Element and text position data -
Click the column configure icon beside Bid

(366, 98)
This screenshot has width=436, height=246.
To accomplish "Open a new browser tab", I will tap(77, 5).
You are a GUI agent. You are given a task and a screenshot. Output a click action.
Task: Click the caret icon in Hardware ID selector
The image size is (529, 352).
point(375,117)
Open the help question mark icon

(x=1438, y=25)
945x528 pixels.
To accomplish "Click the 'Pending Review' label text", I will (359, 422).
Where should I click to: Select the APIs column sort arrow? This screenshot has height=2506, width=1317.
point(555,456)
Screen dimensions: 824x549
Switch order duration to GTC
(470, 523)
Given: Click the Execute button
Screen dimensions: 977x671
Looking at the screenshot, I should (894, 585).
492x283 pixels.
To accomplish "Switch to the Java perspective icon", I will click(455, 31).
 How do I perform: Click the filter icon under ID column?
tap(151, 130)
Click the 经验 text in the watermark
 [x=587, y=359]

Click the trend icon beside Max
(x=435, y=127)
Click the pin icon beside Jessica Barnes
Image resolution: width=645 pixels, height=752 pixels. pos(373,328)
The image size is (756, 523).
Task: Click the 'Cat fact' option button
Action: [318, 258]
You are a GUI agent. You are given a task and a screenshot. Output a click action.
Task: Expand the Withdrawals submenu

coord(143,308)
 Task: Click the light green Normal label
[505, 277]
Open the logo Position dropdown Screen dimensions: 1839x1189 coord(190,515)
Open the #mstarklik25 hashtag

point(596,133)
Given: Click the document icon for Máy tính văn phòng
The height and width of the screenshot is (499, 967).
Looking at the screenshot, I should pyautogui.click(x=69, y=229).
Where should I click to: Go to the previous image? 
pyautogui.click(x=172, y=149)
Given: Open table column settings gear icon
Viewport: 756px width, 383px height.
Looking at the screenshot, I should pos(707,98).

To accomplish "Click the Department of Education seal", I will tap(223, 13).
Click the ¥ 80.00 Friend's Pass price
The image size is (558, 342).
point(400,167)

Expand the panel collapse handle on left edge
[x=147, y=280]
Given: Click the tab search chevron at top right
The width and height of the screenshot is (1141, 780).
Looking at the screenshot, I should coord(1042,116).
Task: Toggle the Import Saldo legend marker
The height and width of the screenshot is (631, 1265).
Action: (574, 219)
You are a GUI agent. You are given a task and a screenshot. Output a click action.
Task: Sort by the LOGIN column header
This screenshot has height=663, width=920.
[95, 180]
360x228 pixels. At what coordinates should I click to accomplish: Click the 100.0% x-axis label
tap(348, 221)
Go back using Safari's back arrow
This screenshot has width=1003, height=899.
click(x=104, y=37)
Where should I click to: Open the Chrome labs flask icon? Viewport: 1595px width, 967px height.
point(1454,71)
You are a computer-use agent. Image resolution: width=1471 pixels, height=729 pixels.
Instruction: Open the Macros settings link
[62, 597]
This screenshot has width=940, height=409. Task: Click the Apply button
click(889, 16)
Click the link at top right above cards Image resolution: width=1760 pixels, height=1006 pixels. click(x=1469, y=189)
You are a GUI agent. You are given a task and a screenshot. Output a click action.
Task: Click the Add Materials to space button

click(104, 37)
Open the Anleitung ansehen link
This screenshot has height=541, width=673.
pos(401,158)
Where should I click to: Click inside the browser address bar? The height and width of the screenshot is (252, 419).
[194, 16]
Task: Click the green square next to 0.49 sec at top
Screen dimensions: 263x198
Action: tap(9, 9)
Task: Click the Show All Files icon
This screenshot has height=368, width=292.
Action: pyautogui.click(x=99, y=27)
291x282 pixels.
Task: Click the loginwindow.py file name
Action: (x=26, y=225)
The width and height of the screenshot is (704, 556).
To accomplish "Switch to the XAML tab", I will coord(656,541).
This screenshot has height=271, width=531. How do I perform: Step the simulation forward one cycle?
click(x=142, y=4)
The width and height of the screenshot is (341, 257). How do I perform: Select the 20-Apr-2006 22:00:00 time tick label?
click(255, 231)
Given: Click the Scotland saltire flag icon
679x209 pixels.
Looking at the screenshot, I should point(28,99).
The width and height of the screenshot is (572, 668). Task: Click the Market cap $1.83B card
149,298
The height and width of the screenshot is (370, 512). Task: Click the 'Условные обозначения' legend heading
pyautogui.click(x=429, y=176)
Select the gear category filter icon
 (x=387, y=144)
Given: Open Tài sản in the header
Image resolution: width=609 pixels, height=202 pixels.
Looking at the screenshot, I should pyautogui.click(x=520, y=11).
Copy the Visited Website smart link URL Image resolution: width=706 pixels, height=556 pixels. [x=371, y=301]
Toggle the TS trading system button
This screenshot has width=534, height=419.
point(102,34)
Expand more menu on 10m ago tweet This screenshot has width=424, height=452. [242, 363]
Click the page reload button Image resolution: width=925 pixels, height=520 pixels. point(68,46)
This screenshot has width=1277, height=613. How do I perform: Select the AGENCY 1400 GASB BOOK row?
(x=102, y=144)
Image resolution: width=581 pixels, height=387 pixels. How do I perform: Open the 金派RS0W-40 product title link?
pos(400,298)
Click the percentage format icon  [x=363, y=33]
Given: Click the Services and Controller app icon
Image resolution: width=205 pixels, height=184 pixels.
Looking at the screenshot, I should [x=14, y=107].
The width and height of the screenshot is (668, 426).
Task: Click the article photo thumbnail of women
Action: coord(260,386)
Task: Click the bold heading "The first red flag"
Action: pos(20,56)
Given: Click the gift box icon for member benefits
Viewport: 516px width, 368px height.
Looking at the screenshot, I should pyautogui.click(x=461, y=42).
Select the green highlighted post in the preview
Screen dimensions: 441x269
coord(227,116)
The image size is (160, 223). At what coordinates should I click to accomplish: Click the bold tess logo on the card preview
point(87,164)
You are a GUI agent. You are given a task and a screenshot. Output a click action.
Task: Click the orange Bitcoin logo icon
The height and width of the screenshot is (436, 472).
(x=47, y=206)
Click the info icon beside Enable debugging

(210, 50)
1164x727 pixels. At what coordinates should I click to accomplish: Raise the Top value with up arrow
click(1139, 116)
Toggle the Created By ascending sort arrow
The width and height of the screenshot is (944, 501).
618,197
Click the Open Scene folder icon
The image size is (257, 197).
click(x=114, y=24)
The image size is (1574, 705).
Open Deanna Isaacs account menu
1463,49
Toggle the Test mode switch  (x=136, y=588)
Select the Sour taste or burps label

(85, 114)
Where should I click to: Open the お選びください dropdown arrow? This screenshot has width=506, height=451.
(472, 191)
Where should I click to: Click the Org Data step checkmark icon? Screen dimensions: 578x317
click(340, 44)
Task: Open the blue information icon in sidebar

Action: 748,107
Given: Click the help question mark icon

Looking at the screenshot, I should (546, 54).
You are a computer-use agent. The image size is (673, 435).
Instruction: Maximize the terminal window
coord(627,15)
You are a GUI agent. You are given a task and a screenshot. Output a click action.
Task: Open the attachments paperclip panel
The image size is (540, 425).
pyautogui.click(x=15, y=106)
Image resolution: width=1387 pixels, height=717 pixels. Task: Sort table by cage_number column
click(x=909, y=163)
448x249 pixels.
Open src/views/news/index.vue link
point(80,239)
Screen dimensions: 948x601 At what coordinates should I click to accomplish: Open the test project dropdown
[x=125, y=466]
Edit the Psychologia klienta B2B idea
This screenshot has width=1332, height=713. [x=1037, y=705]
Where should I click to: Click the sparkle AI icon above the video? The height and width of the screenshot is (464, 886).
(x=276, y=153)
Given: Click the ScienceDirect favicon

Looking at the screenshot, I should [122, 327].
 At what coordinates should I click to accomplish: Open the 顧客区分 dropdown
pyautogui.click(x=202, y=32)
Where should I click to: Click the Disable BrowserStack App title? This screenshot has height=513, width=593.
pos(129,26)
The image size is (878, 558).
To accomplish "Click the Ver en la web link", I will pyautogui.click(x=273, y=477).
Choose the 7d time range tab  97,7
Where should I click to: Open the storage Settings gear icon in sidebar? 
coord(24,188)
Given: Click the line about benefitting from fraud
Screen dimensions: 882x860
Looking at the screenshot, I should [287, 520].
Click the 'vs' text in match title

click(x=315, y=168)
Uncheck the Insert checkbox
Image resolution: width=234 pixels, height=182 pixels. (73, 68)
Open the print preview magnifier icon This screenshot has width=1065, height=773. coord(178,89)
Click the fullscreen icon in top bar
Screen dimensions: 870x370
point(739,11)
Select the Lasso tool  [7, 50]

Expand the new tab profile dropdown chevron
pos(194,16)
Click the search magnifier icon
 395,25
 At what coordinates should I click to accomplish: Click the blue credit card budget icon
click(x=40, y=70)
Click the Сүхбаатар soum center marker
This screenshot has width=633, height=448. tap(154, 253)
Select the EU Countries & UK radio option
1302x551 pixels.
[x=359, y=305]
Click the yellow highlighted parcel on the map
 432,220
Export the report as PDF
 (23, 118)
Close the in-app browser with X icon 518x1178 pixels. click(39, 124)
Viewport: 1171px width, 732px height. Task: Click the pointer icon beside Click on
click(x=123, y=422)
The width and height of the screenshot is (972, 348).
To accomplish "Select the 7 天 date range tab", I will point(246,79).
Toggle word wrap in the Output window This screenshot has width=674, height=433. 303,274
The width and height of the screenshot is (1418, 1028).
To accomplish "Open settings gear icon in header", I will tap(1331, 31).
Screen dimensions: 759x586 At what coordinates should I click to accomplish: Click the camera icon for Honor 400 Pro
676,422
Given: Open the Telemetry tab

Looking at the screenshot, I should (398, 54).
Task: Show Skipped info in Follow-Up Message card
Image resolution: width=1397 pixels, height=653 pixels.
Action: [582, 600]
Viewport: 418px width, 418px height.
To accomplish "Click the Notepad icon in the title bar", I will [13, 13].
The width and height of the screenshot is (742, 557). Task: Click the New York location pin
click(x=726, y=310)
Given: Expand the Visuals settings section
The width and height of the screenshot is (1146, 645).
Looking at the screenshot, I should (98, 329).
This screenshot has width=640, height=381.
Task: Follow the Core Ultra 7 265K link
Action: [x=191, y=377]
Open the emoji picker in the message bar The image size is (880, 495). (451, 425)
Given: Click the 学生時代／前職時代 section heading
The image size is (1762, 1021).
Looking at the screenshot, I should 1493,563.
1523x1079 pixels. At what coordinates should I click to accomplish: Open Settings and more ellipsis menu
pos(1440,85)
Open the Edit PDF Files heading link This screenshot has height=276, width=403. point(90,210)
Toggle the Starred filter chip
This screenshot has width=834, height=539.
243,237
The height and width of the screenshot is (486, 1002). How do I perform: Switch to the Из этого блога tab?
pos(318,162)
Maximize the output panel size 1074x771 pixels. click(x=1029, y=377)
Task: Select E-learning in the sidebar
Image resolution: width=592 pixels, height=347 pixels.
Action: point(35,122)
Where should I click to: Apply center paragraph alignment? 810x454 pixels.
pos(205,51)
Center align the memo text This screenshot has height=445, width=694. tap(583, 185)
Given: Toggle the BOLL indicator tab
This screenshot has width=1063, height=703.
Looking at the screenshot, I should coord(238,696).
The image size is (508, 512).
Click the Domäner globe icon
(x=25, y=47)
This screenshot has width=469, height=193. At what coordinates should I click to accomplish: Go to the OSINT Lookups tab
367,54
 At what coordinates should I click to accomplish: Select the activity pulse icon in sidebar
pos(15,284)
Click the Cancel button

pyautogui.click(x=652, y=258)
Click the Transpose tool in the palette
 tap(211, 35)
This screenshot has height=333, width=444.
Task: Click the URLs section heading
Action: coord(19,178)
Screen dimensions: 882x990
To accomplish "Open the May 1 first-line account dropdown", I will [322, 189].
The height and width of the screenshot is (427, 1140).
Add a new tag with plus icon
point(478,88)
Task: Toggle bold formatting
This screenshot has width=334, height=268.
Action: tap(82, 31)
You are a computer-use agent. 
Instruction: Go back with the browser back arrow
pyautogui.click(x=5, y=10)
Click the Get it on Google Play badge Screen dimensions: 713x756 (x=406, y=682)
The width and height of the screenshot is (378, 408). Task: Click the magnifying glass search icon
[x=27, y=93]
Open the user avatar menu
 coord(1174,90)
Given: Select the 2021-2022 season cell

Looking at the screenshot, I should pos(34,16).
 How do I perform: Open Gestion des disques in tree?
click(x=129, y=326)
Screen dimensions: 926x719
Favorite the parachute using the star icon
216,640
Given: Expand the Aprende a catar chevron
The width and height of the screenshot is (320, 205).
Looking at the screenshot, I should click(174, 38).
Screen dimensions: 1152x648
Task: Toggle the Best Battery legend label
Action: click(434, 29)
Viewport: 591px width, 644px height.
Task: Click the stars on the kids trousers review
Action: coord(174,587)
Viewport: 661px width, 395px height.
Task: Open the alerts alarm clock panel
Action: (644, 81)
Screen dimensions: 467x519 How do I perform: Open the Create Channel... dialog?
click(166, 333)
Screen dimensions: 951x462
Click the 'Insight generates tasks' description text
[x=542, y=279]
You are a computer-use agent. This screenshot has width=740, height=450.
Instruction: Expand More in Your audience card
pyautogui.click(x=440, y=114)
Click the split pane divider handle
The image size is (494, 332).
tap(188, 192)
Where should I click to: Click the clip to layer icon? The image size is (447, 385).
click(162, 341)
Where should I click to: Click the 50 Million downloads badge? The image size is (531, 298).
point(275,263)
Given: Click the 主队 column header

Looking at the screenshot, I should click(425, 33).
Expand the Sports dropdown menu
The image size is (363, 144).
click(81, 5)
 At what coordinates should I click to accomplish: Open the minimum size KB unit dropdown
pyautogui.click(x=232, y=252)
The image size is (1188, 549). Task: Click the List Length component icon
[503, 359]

TASK DETAILS -
Format the material as a Markdown table with the columns n and Line. Start at the line containing "Given: Click the Scotland saltire flag icon", continue through the line containing "(x=387, y=144)", and leave out any blank lines.

FINAL RESULT -
| n | Line |
|---|---|
| 1 | Given: Click the Scotland saltire flag icon |
| 2 | 679x209 pixels. |
| 3 | Looking at the screenshot, I should point(28,99). |
| 4 | The width and height of the screenshot is (572, 668). Task: Click the Market cap $1.83B card |
| 5 | 149,298 |
| 6 | The height and width of the screenshot is (370, 512). Task: Click the 'Условные обозначения' legend heading |
| 7 | pyautogui.click(x=429, y=176) |
| 8 | Select the gear category filter icon |
| 9 |  (x=387, y=144) |